Texte de la page

——————————

Depuis le 31 octobre 2025, le conflit du Sahara occidental est entré dans une phase critique. C’est ce qu’analyse Christopher Ross, ancien envoyé personnel de l’ONU, dans un article qui met en lumière ce que beaucoup d’entre nous dénoncent depuis longtemps : la dérive des Nations Unies vers la légitimation du plan d’autonomie marocain représente l’aspect le plus négatif de la résolution et constitue un sérieux recul dans la défense du principe d’autodétermination. Nous présentons ci-dessous une lecture commentée de son texte, publié par l’International Centre for Democratic Initiatives (ICDI), avec des extraits clés traduits en français.
Lecture commentée de l’article « A Step Back for Western Sahara », publié par l’International Centre for Democratic Initiatives (ICDI) le 7 novembre 2025 et signé par Christopher Ross, ancien Envoyé personnel du Secrétaire général de l’ONU pour le Sahara occidental.
L’article de Christopher Ross repose sur une prémisse forte : la résolution adoptée par le Conseil de sécurité des Nations Unies le 31 octobre 2025, loin de constituer un progrès, représente « un pas en arrière » dans la recherche d’une solution juste au conflit du Sahara occidental.
« The resolution that the United Nations Security Council adopted on October 31 on the 50-year-old Western Sahara conflict is a step backward despite the claims of its supporters. »
« La résolution adoptée par le Conseil de sécurité des Nations Unies le 31 octobre sur le conflit vieux de 50 ans du Sahara occidental est un pas en arrière, malgré les affirmations de ses partisans. »
Depuis 2007, toutes les résolutions du Conseil reprenaient la même formule de principe : soutenir une « solution politique juste, durable et mutuellement acceptable, permettant l’autodétermination du peuple du Sahara occidental ». Or, la nouvelle résolution introduit une nouveauté inquiétante : elle donne une place privilégiée à la proposition marocaine d’autonomie sous souveraineté marocaine, présentée en 2007.
« For more than a decade, the text of each resolution has reaffirmed the need for a “just, lasting, and mutually acceptable political solution, which will provide for the self-determination of the people of Western Sahara.” »
« Pendant plus d’une décennie, le texte de chaque résolution a réaffirmé la nécessité d’une “solution politique juste, durable et mutuellement acceptable, permettant l’autodétermination du peuple du Sahara occidental”. »

——————————

Données fournies
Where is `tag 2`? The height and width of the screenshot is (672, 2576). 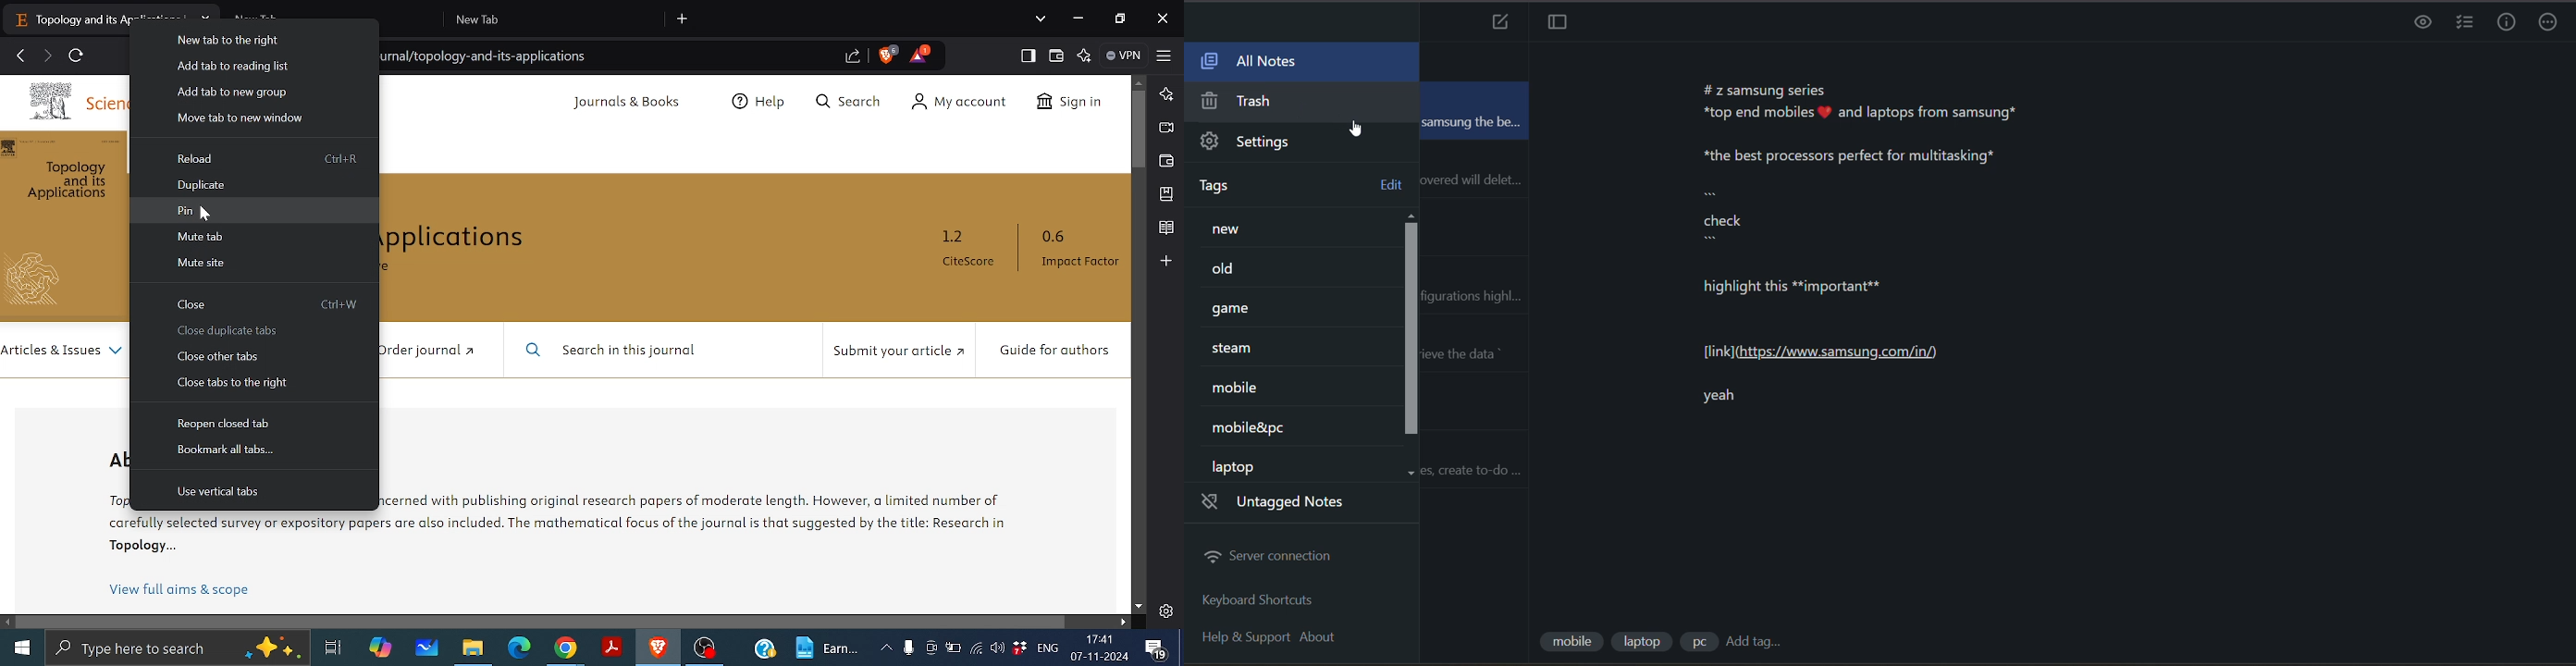 tag 2 is located at coordinates (1232, 271).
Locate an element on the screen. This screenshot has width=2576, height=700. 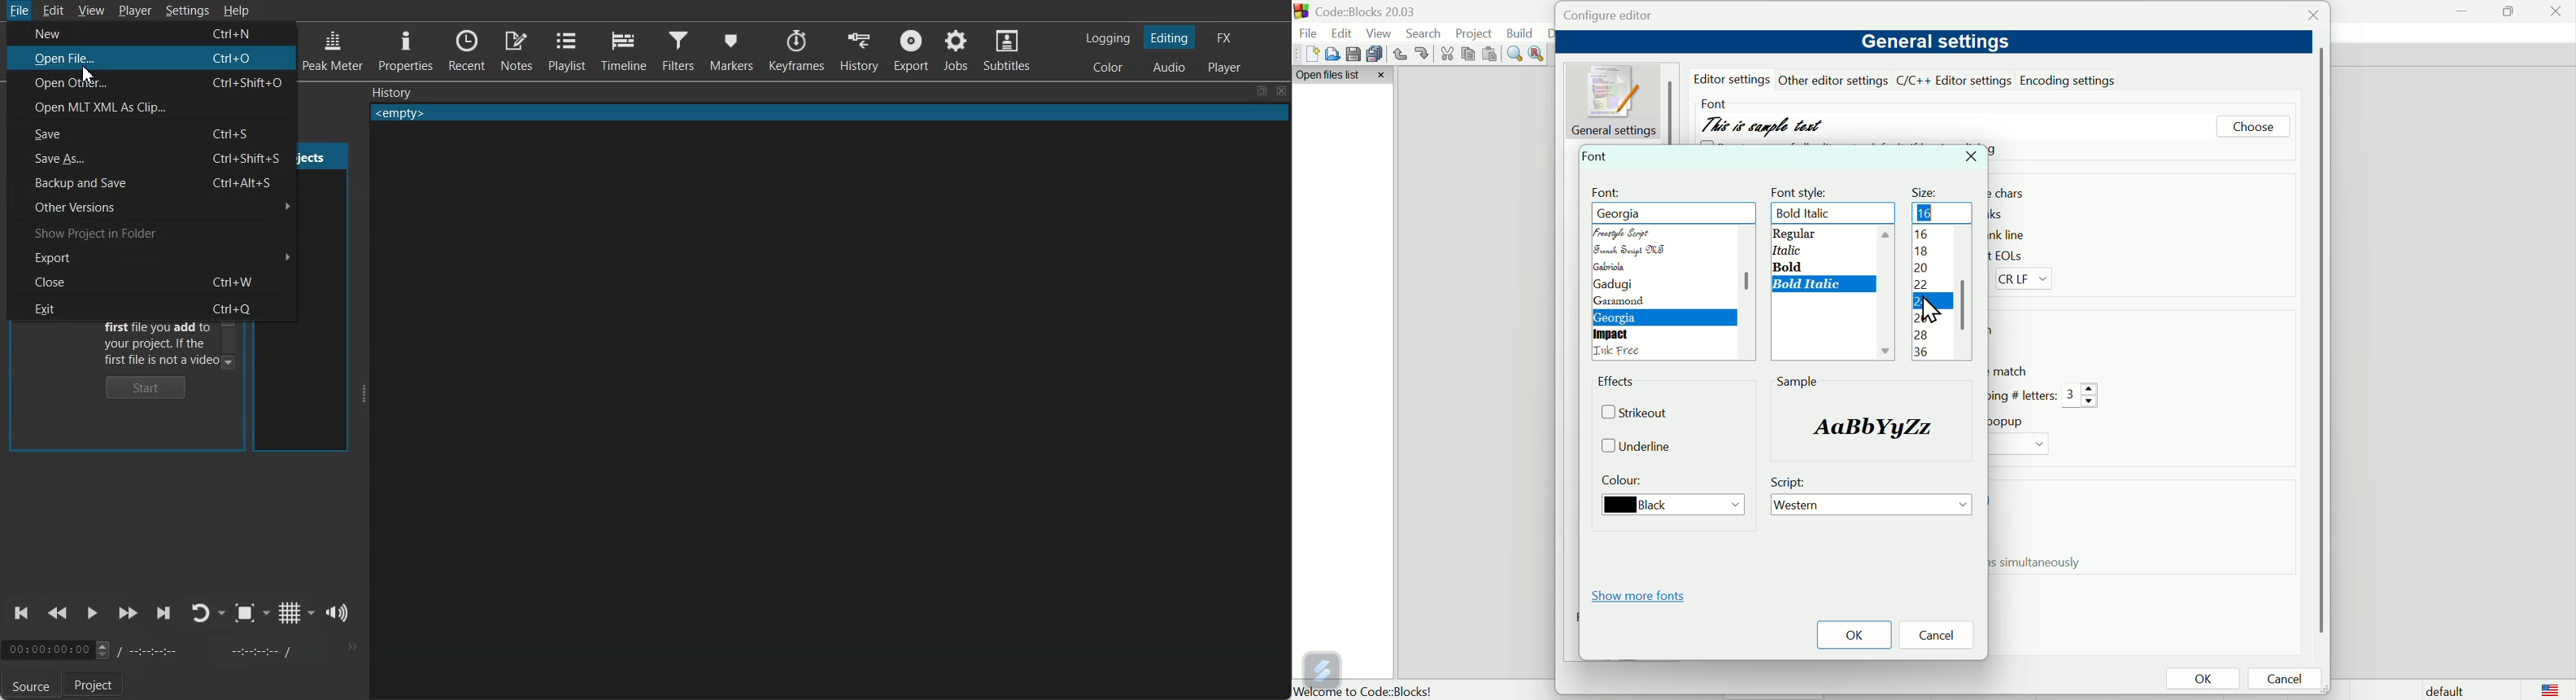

——————————

Consigne A
Répondez aux questions suivantes d'après le texte sur le Sahara occidental.
(i) À quelle date l'International Centre for Democratic Initiatives a-t-il publié l'article de Christopher Ross ?
(ii) Depuis combien d'années dure le conflit, selon la citation traduite ?
(iii) En quelle année la proposition marocaine d'autonomie a-t-elle été présentée ?
Consigne B
Recopiez le passage du texte sur le Sahara occidental qui commence par « Depuis le 31 » et se poursuit jusqu'à « traduits en français. ».
Consigne C
Relevez dans le texte sur le Sahara occidental tous les qualificatifs que les résolutions du Conseil de sécurité appliquent à la solution politique recherchée.

Réponse rédigée A
(i) Le 7 novembre 2025.
(ii) 50 ans.
(iii) En 2007.

Réponse rédigée B
Depuis le 31 octobre 2025, le conflit du Sahara occidental est entré dans une phase critique. C’est ce qu’analyse Christopher Ross, ancien envoyé personnel de l’ONU, dans un article qui met en lumière ce que beaucoup d’entre nous dénoncent depuis longtemps : la dérive des Nations Unies vers la légitimation du plan d’autonomie marocain représente l’aspect le plus négatif de la résolution et constitue un sérieux recul dans la défense du principe d’autodétermination. Nous présentons ci-dessous une lecture commentée de son texte, publié par l’International Centre for Democratic Initiatives (ICDI), avec des extraits clés traduits en français.

Réponse rédigée C
juste ; durable ; mutuellement acceptable